### Short task
Extract and copy out every line of the records below, unchanged, from the line containing "Given: Expand the" through the line containing "Click the Previous", with both of those lines included.

### Stored data
● ● ● ●
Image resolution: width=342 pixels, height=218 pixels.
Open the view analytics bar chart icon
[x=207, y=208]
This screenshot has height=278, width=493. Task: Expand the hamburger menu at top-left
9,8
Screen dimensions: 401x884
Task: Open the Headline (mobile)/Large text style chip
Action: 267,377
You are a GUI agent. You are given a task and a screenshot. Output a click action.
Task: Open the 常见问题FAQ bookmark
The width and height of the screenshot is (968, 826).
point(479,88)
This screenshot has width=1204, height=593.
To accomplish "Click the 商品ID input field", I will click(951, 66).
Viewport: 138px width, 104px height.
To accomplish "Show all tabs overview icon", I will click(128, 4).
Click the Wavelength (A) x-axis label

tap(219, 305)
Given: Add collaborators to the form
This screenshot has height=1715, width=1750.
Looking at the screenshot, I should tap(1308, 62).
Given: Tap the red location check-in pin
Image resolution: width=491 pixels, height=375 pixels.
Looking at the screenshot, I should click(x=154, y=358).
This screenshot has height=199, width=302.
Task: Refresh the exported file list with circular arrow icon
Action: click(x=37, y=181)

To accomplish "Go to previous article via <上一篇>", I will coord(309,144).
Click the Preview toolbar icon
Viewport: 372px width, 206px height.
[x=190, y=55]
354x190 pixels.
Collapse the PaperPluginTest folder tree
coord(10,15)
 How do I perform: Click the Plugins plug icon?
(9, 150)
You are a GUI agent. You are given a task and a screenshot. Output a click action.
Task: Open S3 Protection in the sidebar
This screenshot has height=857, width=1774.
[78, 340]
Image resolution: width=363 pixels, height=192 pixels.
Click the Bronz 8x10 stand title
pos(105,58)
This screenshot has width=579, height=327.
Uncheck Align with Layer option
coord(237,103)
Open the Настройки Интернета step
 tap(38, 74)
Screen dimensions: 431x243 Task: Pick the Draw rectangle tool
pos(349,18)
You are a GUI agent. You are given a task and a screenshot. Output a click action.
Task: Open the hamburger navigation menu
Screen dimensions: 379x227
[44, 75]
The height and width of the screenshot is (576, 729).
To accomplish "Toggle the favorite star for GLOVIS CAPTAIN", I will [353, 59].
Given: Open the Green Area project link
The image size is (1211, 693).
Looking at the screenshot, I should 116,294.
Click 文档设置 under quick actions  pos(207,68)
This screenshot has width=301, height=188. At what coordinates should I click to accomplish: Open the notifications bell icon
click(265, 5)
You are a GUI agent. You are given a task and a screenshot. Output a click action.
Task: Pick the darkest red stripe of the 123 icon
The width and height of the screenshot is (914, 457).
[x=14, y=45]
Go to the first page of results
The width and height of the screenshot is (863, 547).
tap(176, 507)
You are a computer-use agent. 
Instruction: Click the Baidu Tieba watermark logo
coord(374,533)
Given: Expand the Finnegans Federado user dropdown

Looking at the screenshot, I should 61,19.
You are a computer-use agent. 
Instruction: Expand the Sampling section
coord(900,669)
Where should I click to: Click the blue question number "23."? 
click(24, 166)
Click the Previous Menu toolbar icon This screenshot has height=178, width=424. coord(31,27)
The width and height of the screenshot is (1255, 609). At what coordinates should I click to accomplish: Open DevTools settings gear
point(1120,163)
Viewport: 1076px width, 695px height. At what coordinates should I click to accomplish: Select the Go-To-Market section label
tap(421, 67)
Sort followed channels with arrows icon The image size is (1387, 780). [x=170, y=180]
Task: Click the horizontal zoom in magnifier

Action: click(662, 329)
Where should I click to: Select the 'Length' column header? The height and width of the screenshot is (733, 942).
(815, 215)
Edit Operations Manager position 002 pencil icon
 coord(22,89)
● ● ● ●
### In response
Given: Expand the Finnegans Federado user dropdown

Looking at the screenshot, I should 61,19.
You are a computer-use agent. 
Instruction: Expand the Sampling section
coord(900,669)
Where should I click to: Click the blue question number "23."? 
click(24, 166)
Click the Previous Menu toolbar icon This screenshot has height=178, width=424. coord(31,27)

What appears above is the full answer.